On qualifie la cuisine de Thierry Marx de moléculaire, on la dit déstructurée mais c’est avant tout la cuisine d’un homme qui trouve l’inspiration autant dans le cœur que dans la tête, dans le passé que dans ce qu’on pourrait imaginer être le futur.
© Jeff NalinUn grand compositeur à qui on demandait d’expliquer sa sonate, la joua à nouveau en guise de réponse. On pense à cette anecdote au moment de rencontrer Thierry Marx, après avoir goûté sa cuisine. Que va-t-on lui demander ? D’expliquer ses plats ? Á Cordeillan-Bages, on a bien dégusté. Cela devrait suffire.
Si la démonstration fut assez fracassante dans l’assiette, la rencontre avec le chef ajoute une dimension cachée. Sa cuisine parée de qualificatifs, « déstructurée », « moléculaire », fait rêver certains. Les autres font la moue. Mais les autres ont tort. Car derrière ces mots, se cachent des plats qui font appel aux souvenirs. Ceux du chef, enfant de Belleville, qui sont forcément un peu les vôtres et les nôtres. Si la vue est souvent chamboulée par les présentations, les papilles ne le sont pas forcément.
C’est là toute la force de cette cuisine.

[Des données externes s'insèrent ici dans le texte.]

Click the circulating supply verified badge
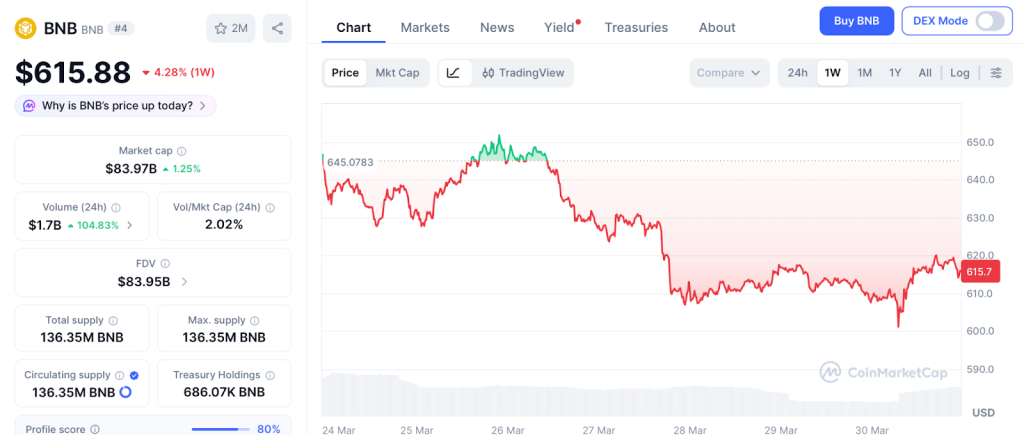 point(134,375)
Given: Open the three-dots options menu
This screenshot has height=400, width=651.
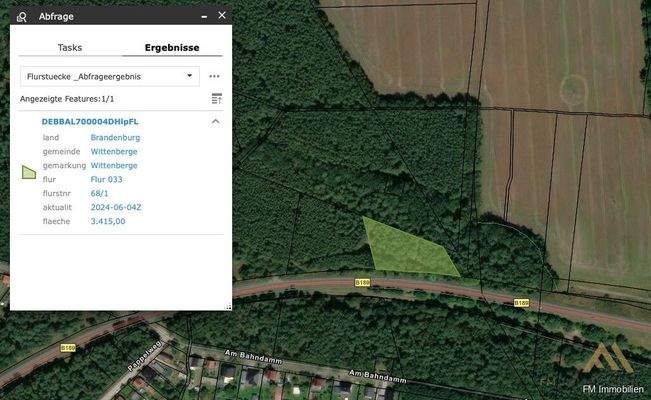Looking at the screenshot, I should (x=214, y=76).
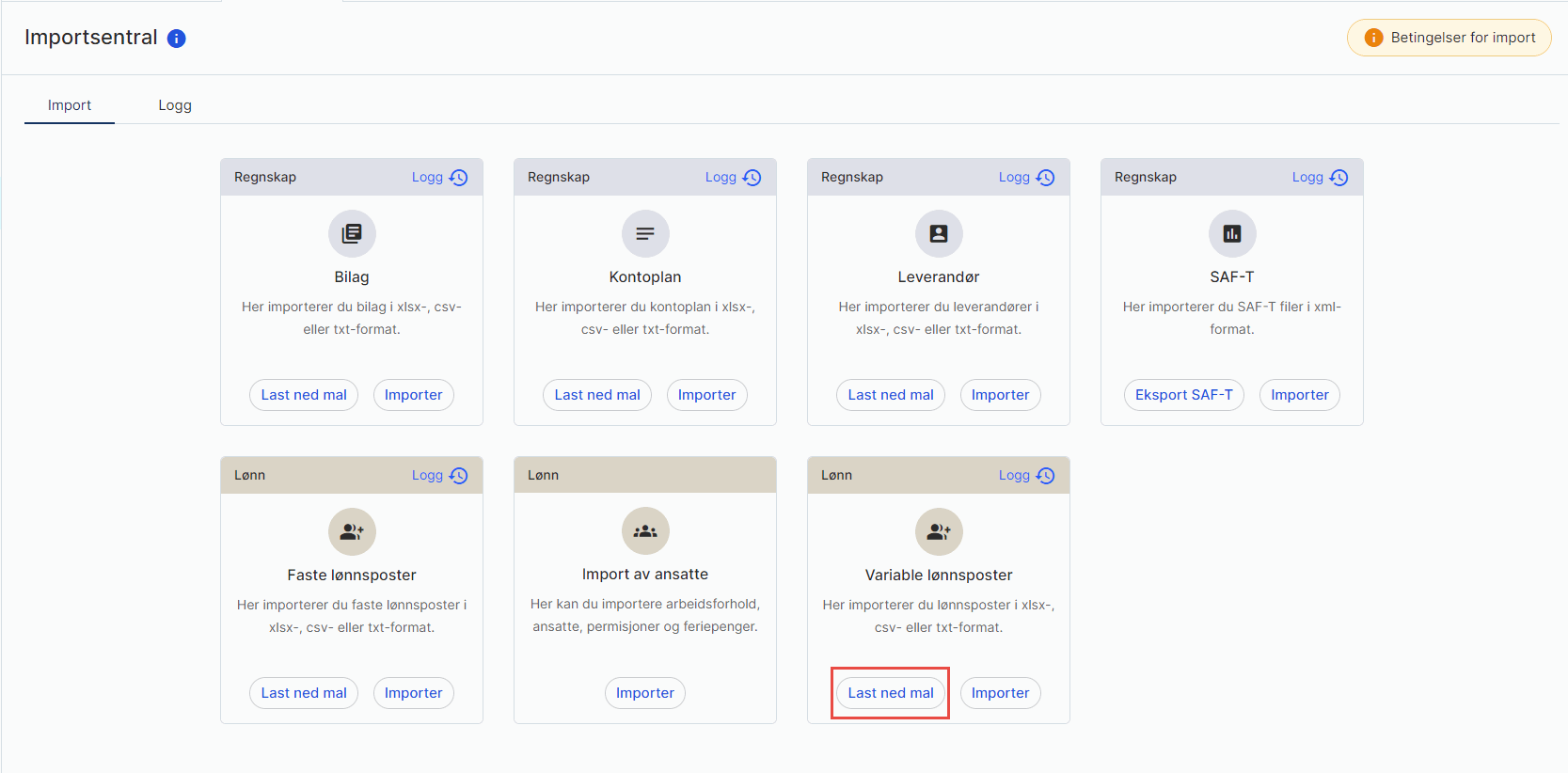The height and width of the screenshot is (773, 1568).
Task: Click the Variable lønnsposter person icon
Action: 939,531
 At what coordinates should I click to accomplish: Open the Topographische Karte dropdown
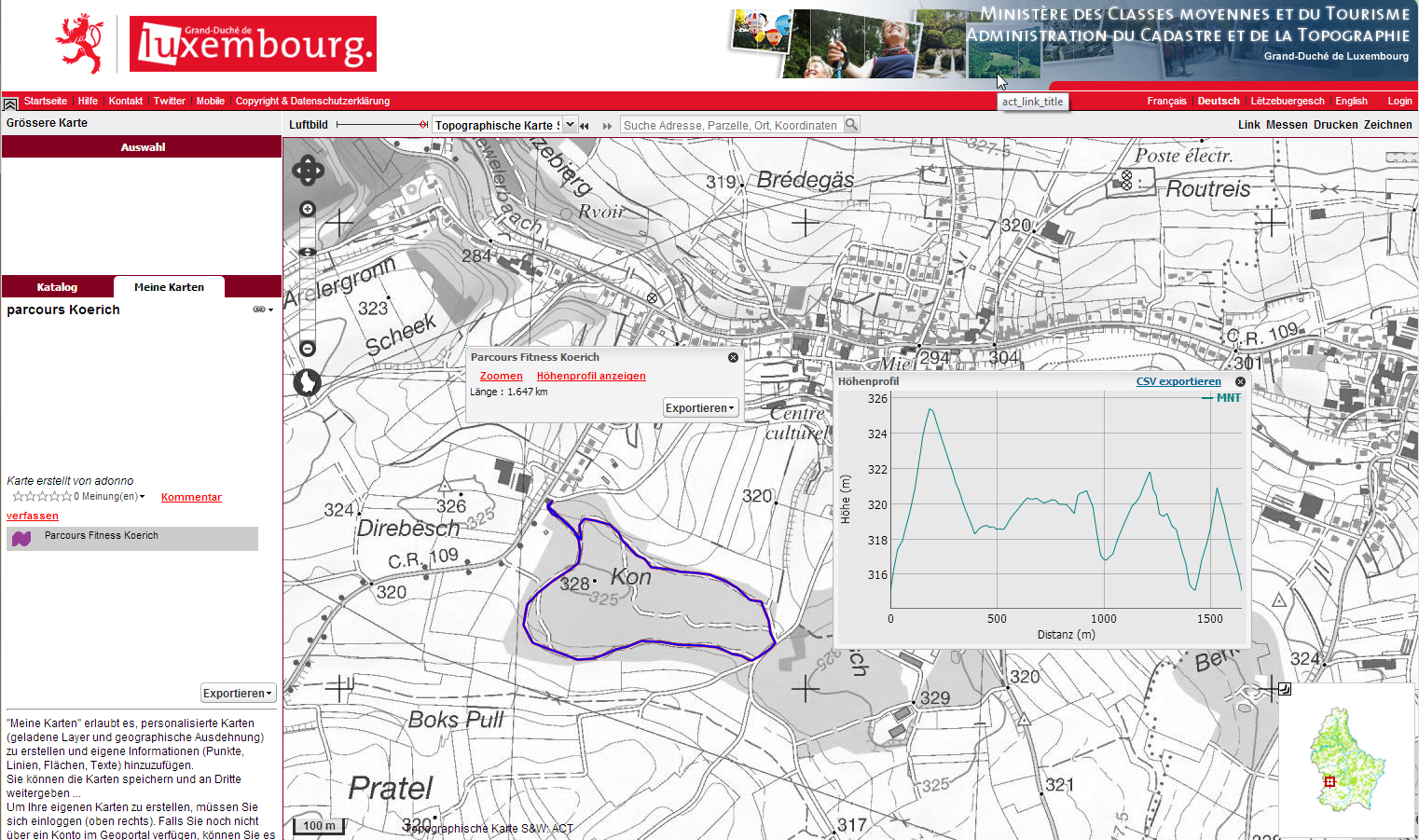570,125
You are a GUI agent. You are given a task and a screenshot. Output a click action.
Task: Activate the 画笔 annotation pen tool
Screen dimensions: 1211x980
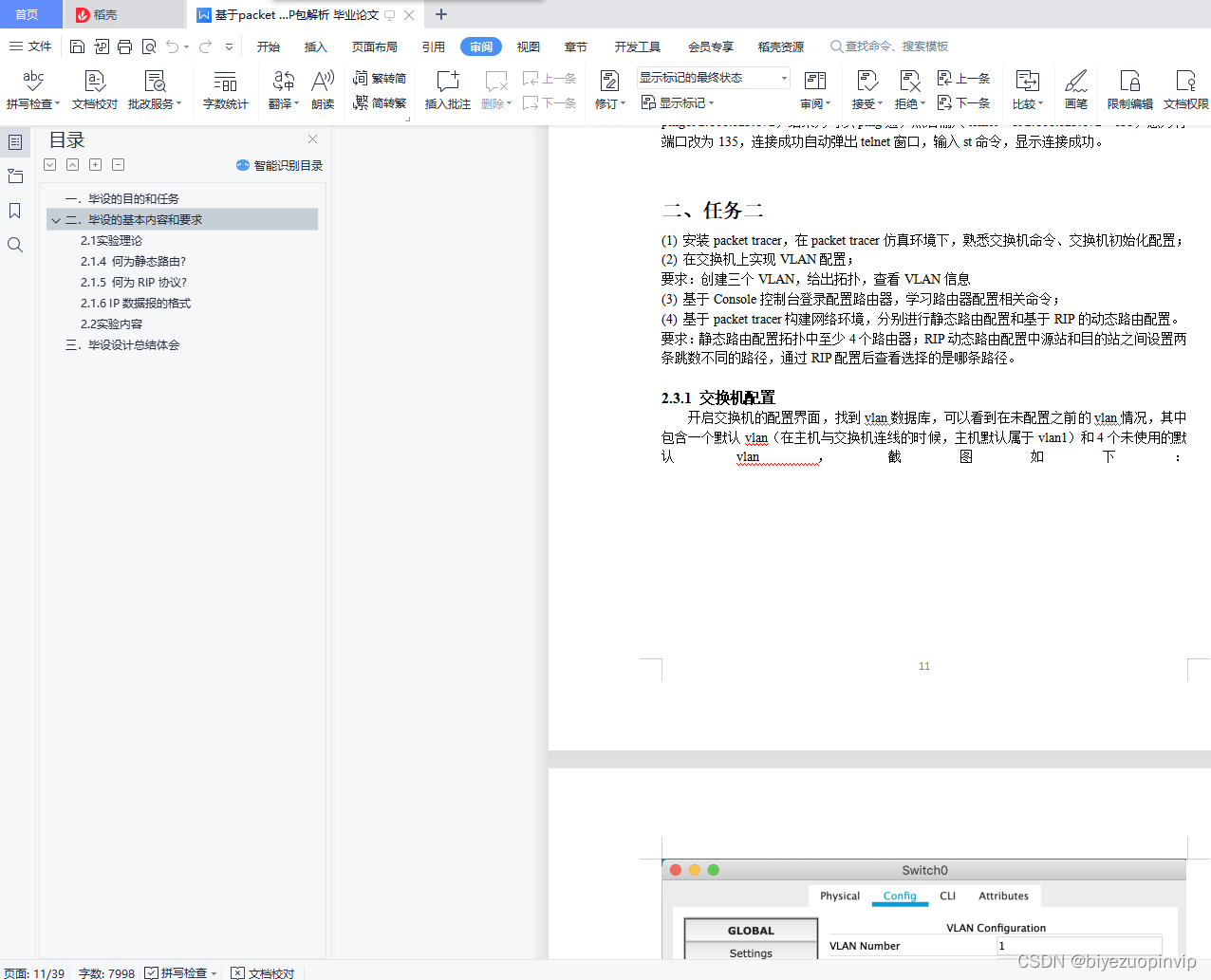coord(1076,90)
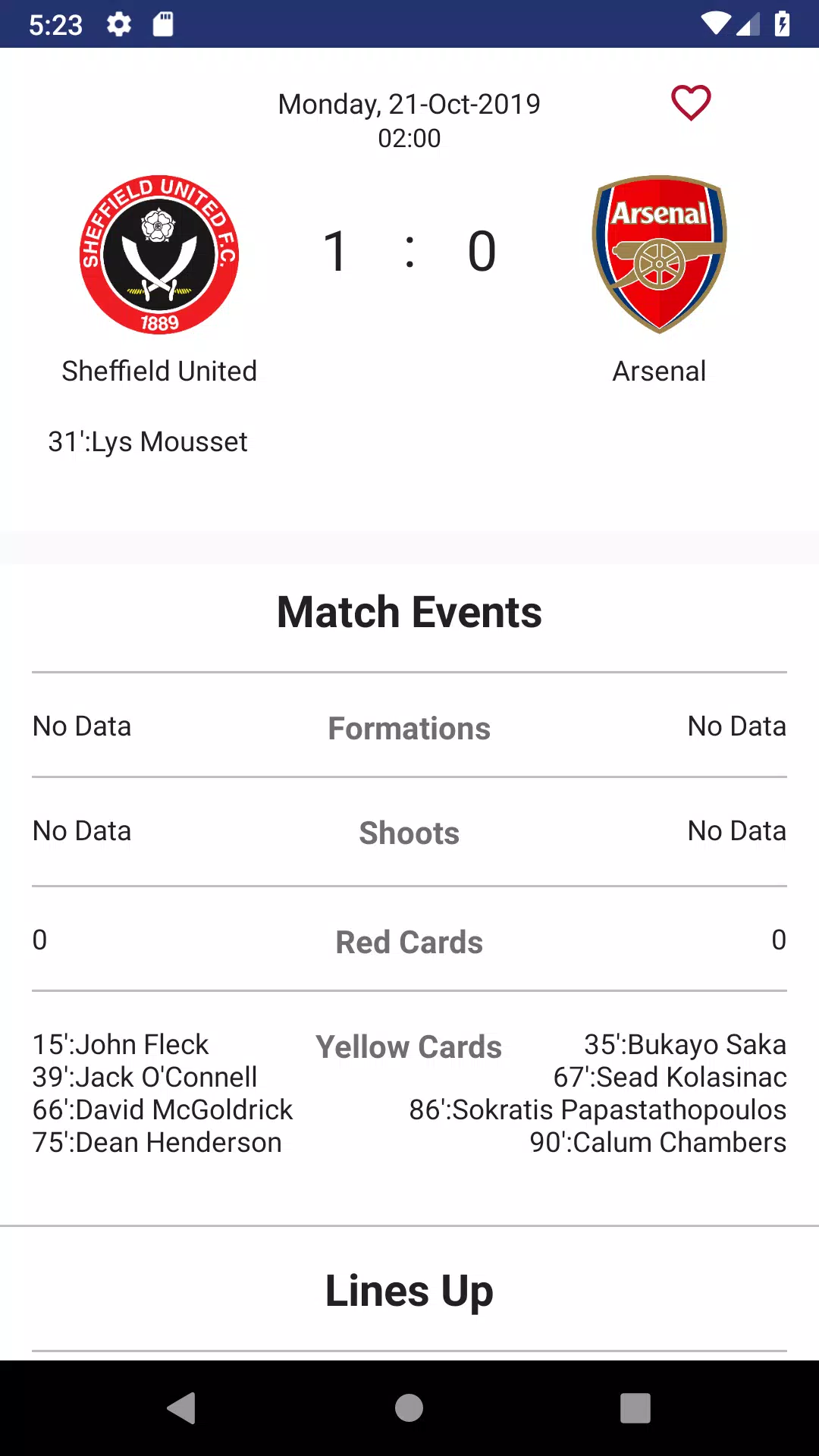This screenshot has height=1456, width=819.
Task: Tap the Android home circle button
Action: click(x=409, y=1408)
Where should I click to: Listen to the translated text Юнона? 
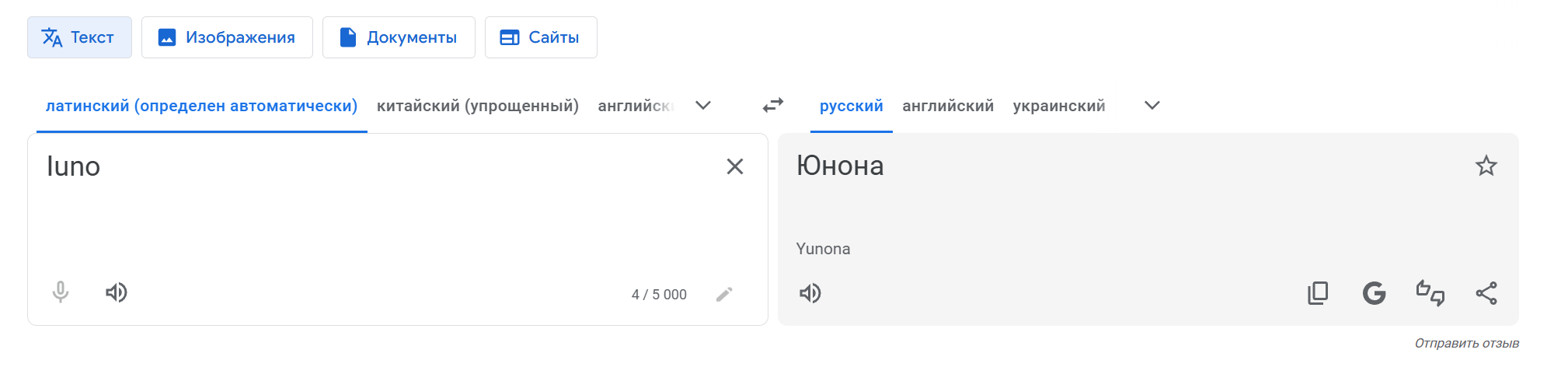click(810, 293)
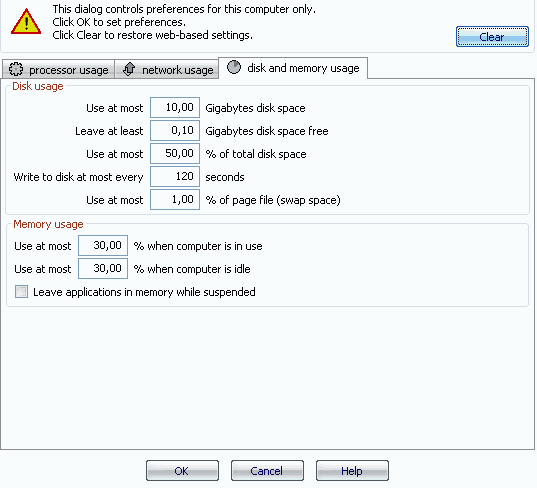537x488 pixels.
Task: Open the network usage tab
Action: (167, 70)
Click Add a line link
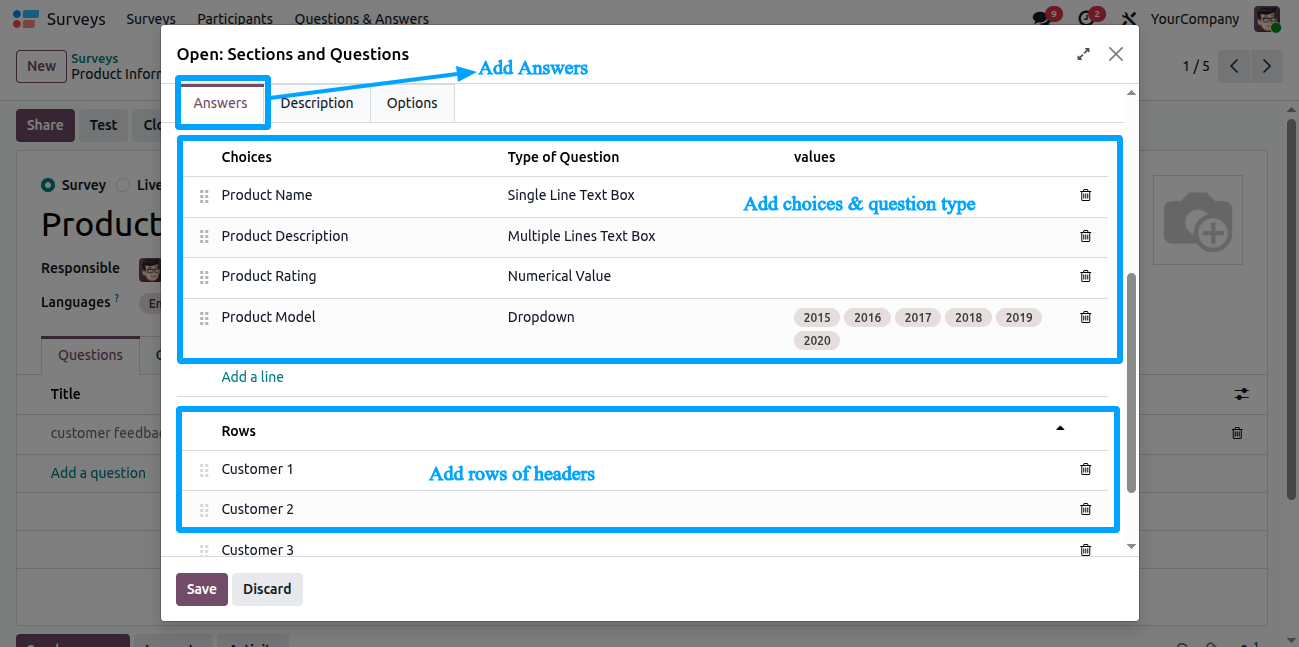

On s’y retrouve très bien comme par exemple avec le spaghetti au ris de veau. Un coup d’éclat. Une préparation géniale qui est d’ailleurs devenue un des plats préférés des clients. De quoi s’agit-il ? Le plat ressemble à une soucoupe volante : un spaghetti enroulé sur lui-même qui enferme des ris de veau à la crème.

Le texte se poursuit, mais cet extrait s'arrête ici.